Date of Award

Summer 2016

Document Type


Degree Name

Doctor of Philosophy (PhD)



First Advisor

Kincaid, James

Second Advisor

Sem, Daniel S.

Third Advisor

Ryan, Michael D.

Fourth Advisor

Fiedler, Adam


Important oxidative heme enzymes use hydrogen peroxide or activate molecular oxygen to generate highly reactive peroxo-, hydroperoxo- and feryl intermediates resulting from heterolytic O-O bond cleavage. Members of the cytochrome P450 superfamily catalyze difficult chemical transformations, including hydroxylations and C-C bond cleavage reactions. In mammals, these enzymes function to reliably produce important steroids with the required high degree of structural precision. On the other hand, certain other mammalian P450s serve a different role, efficiently metabolizing xenobiotics, including pharmaceuticals and environmental pollutants. Though so important, the precise mechanisms involved in such transformations are incompletely understood, because of difficulties in structurally characterizing the fleeting intermediates. This dissertation exploits a unique combination of techniques to address this issue, cryoradiolytically reducing the relatively stable dioxgen adducts to generate and trap the reactive species at low temperatures, followed by resonance Raman (rR) spectroscopic interrogation to effectively characterize key molecular fragments within these crucial intermediates. One essential goal of this work is to evaluate the rR spectral response to structural variations of such species employing an accessible model that can be systematically manipulated. Myoglobin (Mb) serves this purpose, because its readily accessible site-directed mutants are useful for investigating the effects of heme site environment on the structure and function of heme proteins. In the present work, horse heart Mb and 6 site-directed mutants are employed to study the effects of active site environment on the structure and behavior of the Fe-O-O and Fe=O fragments of the peroxo-, hydroperoxo- and ferryl forms that can arise.
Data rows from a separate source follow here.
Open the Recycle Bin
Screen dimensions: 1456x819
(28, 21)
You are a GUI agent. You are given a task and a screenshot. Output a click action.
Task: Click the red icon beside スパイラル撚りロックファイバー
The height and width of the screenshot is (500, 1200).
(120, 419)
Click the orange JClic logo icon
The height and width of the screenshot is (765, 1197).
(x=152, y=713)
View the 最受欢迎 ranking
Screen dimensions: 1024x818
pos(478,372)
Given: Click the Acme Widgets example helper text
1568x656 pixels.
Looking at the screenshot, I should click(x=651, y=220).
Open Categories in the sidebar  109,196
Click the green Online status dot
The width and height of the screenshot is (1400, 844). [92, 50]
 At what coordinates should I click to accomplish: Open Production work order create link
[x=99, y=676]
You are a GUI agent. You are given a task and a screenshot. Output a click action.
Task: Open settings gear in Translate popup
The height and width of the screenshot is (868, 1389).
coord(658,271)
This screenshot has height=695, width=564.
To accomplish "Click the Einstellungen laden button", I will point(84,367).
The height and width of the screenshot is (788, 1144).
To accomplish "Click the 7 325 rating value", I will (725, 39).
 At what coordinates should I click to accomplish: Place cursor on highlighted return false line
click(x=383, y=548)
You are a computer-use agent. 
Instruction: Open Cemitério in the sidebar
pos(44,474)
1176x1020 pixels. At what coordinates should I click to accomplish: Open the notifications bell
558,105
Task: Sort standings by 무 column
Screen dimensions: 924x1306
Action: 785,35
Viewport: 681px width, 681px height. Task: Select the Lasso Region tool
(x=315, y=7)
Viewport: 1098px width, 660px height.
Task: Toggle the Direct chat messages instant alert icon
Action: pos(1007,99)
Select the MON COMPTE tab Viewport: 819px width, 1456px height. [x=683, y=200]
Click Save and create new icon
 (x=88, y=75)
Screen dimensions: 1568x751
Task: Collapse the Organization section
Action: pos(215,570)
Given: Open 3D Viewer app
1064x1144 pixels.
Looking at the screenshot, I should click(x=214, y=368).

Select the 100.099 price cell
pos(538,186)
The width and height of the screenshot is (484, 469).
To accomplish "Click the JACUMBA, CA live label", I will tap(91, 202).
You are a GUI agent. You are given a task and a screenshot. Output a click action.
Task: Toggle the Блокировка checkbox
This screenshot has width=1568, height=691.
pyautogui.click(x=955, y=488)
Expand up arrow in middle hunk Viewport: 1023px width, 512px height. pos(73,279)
In addition, successful efforts were made to structurally define the Fe-O-O fragment of the dioxgen adduct of the mammalian drug-metabolizing Cytochrome P450 2B4 (CYP2B4) and explore its interaction with cytochromeb5. Much effort in this work was devoted to developing effective strategies to trap the especially unstable dioxygen adduct of CYP2B4. Corresponding studies of two key CYP2B4 mutants, E301Q and F429H, were also conducted, where the former mutation alters distal pocket interactions, while the F429H variant alters the strength of the trans-axial thiolate linkage that can modify the strength of the Fe-O and O-O linkages of the Fe-O-O fragments.